Lui era stato sorpreso di vedermi.
‘ Che cosa ti prende Liv? Hai bisogno di me?’
‘ Sì, Edward, ho bisogno di te, ti amo, ho bisogno di fare l’amore con te!’
Il mio tono era stato disperato e concitato. Lui mi aveva squadrata e dopo una manciata di secondi mi aveva detto:
‘ Va bene, siediti alla mia scrivania, appoggia le mani sul piano coi palmi in giù e non muoverti fino al mio ritorno!’
Avevo obbedito all’istante. L’unica cosa che in quel momento mi interessava era stare con lui ed essere scopata e posseduta come avevo sognato in tutti quei mesi. Le prime due ore erano passate abbastanza rapidamente, tanto era alto il mio desiderio. Non avevo avuto il minimo sospetto che lui mi stesse spiando per vedere come mi stavo comportando. Quello sarebbe stato il modo per dimostrargli il mio amore e la mia assoluta devozione. Niente mi avrebbe smossa da quella sedia, nemmeno il tumultuoso arrivo del mio fidanzato. Con freddezza e distacco avevo dichiarato a William di non averlo mai amato e gli avevo ordinato di andarsene e di lasciarmi stare.
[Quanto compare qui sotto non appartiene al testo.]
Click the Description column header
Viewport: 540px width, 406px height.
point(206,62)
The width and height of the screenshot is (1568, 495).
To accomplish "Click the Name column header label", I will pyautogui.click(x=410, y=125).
Tre giorni avevo trascorso in quell’ufficio, tre giorni senza bere e senza mangiare. Ero sfinita, distrutta, puzzavo di sudore e di urina, ma avevo promesso ad Edward che mi avrebbe ritrovata lì al suo ritorno e sarei stata pronta a lasciarmi morire, pur di non spezzare quella promessa.
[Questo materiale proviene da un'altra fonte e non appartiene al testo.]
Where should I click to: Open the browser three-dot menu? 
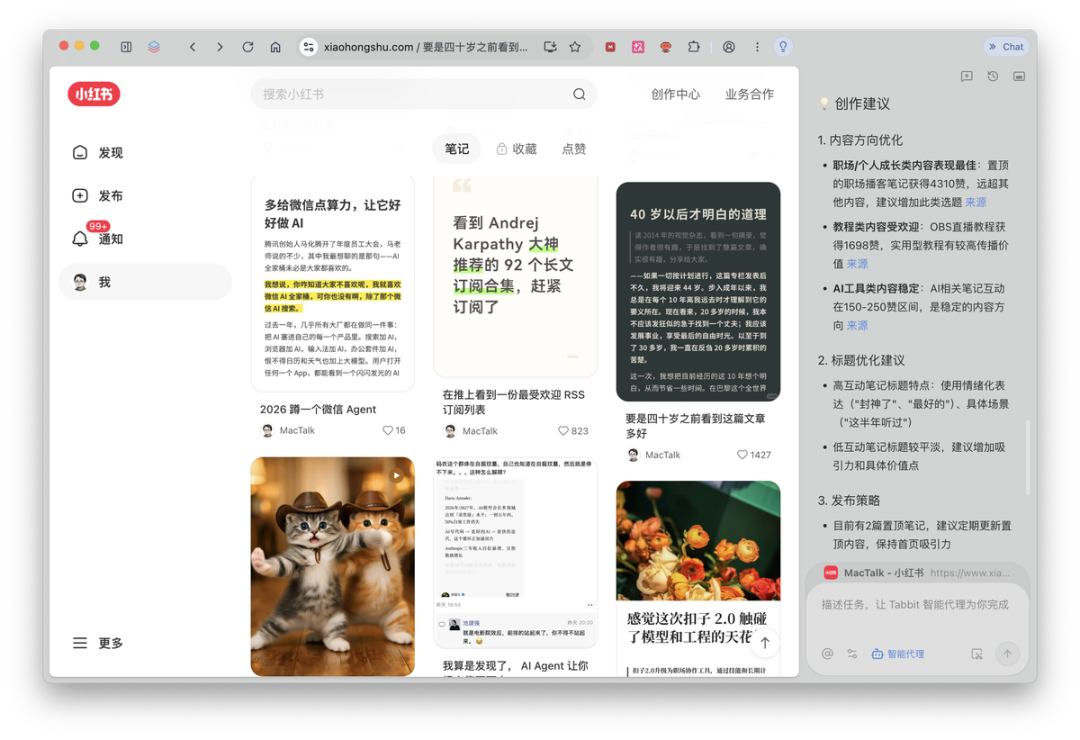(x=757, y=46)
La sera del terzo giorno, eccolo, era apparso sulla soglia della porta, era lui, era lì per me, finalmente. Ero stordita, ma ricordo che Edward mi aveva presa in braccio e mi aveva portata a casa sua, per prendersi cura di me. Le ore seguenti lui era stato amorevole, mi aveva spogliata, mi aveva fatto il bagno, lavandomi e massaggiandomi la testa. Mi aveva asciugata e vestita. Mi aveva nutrita. Poi, come in un sogno, si era steso al mio fianco e mi aveva baciata con tutto l’amore e l’ardore che in quei mesi aveva cercato di nascondere.
Il mio Edward, il mio avvocato, l’unico uomo che avrei mai potuto desiderare, il primo uomo che mi aveva fatto scoprire il piacere. Ci eravamo amati quella notte, con l’ardore e la passione di due amanti ricongiuntisi dopo lunghe peripezie. Niente sberle, quella sera, niente violenza, non c’era motivo per cui io dovessi meritare una sua punizione. Mi aveva penetrata con estrema dolcezza, il suo uccello mi ondeggiava dentro, profondo. Ricordo di aver avuto un orgasmo esplosivo e liberatorio, migliore di quelli che avevo tante volte immaginato nelle mie fantasie su di lui. I mei seni erano stati solo suoi, il tocco delle sue mani era stato rassicurante, il passaggio della sua lingua eccitante. Ricordo il suo orgasmo, i fremiti, i sussurri d’amore al mio orecchio, il suo abbraccio avvolgente.

Ricordo ogni momento. Ricordo tutto anche ora che siamo sposati, e che viviamo sereni. Tutto è perfetto, nessun errore, nessuno sbaglio, nessuna esitazione e nessuna frustrazione. Eppure un angolino remoto della mia mente mi suggerisce che qualcosa mi manca, qualcosa che mi ha forgiata nel profondo. Un lampo, improvviso, un bisogno irrinunciabile.

Forse questa sera, quando Edward tornerà a casa da me, si accorgerà di una mia mancanza e deciderà di adottare un trattamento speciale nei miei confronti.